- **Written tasks**
a – Please translate this sentence from the confidence model design notes into Spanish: "Weights express how much each category contributes to the final score."
b – Resume the confidence model design notes after their last sentence, which ends the opening of the convergence bonus section.

- **Document section**
__________________________________________________
Phase 2: Confidence Model Design

Current Model Problems (from Phase 1)

Flat averaging – every tool step is equally weighted regardless of evidence type
after_read(1, true) = 0.55 – the most informative step contributes the lowest score
Recovery always 0.50 – regardless of whether it found new evidence
Two output values – 0.617 and 0.562 are the only confidence levels produced for successful queries
Recovery gate fires on every query – threshold 0.7 with average 0.59

New Architecture

Core Idea

Group tool outputs into evidence categories. Take the maximum score per category (redundant tools in the same category don’t add confidence). Apply category weights. Add a convergence bonus when independent categories agree.

This replaces ConfidenceService::combine(). The individual per-tool scoring functions (after_search, after_read, etc.) remain unchanged – they still produce per-tool scores – but combine() no longer averages them.

Evidence Categories

#	Category	Tools Included	What It Measures
1	`search`	find, grep, references	Located relevant files or symbols
2	`read`	read	Read file content
3	`discovery`	discovery	Project structure understanding
4	`verification`	cmake, ctest	Build and test results
5	`git`	git	Commit history
6	`ci`	gh	CI/Workflow data

Category Scoring

Each category score is the maximum score from any tool in that category. Running read five times produces the same category score as running it once – only the best read matters.

Category	Condition	Score	Rationale
`search`	At least one of find/grep/references returned results	0.65	Evidence located, but unconfirmed
`search`	Two of (find, grep, references) returned results for same target	0.80	Independent search methods agree
`search`	All three returned results for same target	0.92	Strong multi-method agreement
`read`	At least one file read but no search confirmation	0.55	Read happened but context unclear
`read`	Read AND (find OR grep OR references) returned results	0.80	Read confirmed by search – highest confidence per-read
`read`	3+ files read on related targets with search confirmation	0.88	Breadth + confirmation
`discovery`	0-1 of 4 factors	0.20	Minimal project understanding
`discovery`	2 of 4 factors	0.50	Partial understanding
`discovery`	3 of 4 factors	0.70	Good understanding
`discovery`	All 4 factors	0.85	Full project map
`verification`	Build failed	0.15	Failure is a strong negative signal
`verification`	Tests failed	0.30	Partial failure
`verification`	Build passed	0.80	Code compiles
`verification`	Build + tests passed	0.93	Full verification
`git`	git returned results	0.75	History evidence
`ci`	CI evidence complete	0.80	CI data available

Note: search cross-checks across find/grep/references require that the same target term appears in more than one tool. The execution engine already tracks the query term per tool – ToolInvocation.query / ToolCall.args.

Category Weights

Weights express how much each category contributes to the final score. They are normalized to sum to 1.0.

Category	Raw Weight	Normalized	Why
`read`	3.0	0.30	Reading content is the most informative step
`search`	2.5	0.25	Locating evidence is necessary but not sufficient
`verification`	1.5	0.15	Build/tests prove correctness
`discovery`	1.0	0.10	Context only, not evidence of the answer
`git`	1.0	0.10	Domain-specific, full weight only when applicable
`ci`	1.0	0.10	Domain-specific, full weight only when applicable

Total raw weight: 10.0

Convergence Bonus

When multiple independent categories confirm the same finding, confidence should exceed any single category’s score.
__________________________________________________
- **Items**
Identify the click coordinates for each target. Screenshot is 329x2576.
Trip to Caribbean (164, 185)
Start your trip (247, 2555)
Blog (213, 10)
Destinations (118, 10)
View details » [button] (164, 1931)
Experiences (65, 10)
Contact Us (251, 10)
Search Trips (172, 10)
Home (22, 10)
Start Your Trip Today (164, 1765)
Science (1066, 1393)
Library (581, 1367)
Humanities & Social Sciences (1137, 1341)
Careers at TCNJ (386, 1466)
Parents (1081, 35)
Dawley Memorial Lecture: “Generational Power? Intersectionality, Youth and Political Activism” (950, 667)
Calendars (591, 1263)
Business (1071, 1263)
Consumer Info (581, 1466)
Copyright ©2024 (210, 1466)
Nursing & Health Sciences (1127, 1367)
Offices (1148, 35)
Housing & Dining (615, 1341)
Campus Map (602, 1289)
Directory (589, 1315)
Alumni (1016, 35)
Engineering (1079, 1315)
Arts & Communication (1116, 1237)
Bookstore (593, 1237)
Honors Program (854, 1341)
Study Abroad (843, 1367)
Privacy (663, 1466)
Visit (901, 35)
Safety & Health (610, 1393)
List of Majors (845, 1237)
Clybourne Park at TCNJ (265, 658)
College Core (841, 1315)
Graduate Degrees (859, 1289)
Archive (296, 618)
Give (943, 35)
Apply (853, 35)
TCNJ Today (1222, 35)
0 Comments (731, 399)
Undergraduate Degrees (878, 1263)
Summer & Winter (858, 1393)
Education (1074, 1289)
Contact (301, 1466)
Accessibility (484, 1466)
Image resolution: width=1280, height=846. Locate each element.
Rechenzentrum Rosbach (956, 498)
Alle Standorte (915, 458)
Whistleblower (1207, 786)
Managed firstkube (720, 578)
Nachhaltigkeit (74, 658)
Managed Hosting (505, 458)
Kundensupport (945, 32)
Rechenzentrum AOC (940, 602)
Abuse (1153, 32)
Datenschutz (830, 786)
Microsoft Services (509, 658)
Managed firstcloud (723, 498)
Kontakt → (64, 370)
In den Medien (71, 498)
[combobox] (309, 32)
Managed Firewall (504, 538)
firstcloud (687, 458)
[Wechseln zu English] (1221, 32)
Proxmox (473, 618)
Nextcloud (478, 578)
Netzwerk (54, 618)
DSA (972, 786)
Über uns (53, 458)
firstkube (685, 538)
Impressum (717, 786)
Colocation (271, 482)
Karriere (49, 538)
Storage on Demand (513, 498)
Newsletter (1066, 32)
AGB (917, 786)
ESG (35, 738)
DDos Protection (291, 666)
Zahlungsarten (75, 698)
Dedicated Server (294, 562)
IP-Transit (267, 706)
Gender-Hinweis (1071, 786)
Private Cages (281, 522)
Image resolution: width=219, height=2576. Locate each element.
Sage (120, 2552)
__________________________________________________
- **Answers per task**
a – Los pesos expresan cuánto contribuye cada categoría a la puntuación final.

b –
Condition	Bonus
Only one category has evidence	+0%
Two categories confirm the same target	+10%
Three+ categories confirm the same target	+20%
Search + Read on the same file/symbol	+5% (stacked with above)

Convergence is detected by matching tool arguments across categories. For example, if find "MemoryManager" and read MemoryManager.h and grep "MemoryManager" all involve the same term, they converge.

If the planner has no convergence data (tools for different targets), treat as single-category.

Recovery Treatment

Recovery tools no longer produce a separate 0.50 confidence entry.

Instead:

Recovery tools produce evidence in their normal category (a recovery find contributes to search, a recovery read contributes to read)
The category max scoring already handles this: if the recovery tool produces a better result than the primary pass, the category score improves
If recovery produces no new evidence: the category score stays the same (recovery is neutral)
If recovery errors or crashes: no change (not negative – we don’t penalize effort)

Recovery is tracked only as a metric (recovery_metrics.attempts), not as a confidence input.

Recovery Threshold Recommendation

With the new model, expected confidence distribution:

Investigation Quality	Expected Score Range	Examples
Strong (search + read + convergence)	0.75 – 0.92	find+read+grep+read on same symbol
Adequate (search + read, no convergence)	0.55 – 0.74	find+read only, or grep+read only
Weak (single source, partial)	0.25 – 0.54	discovery only, or failed grep
Failed (no evidence)	0.00 – 0.24	error, all tools returned empty

Recommended recovery threshold: 0.50

Below 0.50, confidence genuinely indicates insufficient evidence – recovery is appropriate. Above 0.50, the investigation is producing real evidence even if not yet conclusive. At 0.75+, the investigation has strong multi-category evidence and recovery is wasteful.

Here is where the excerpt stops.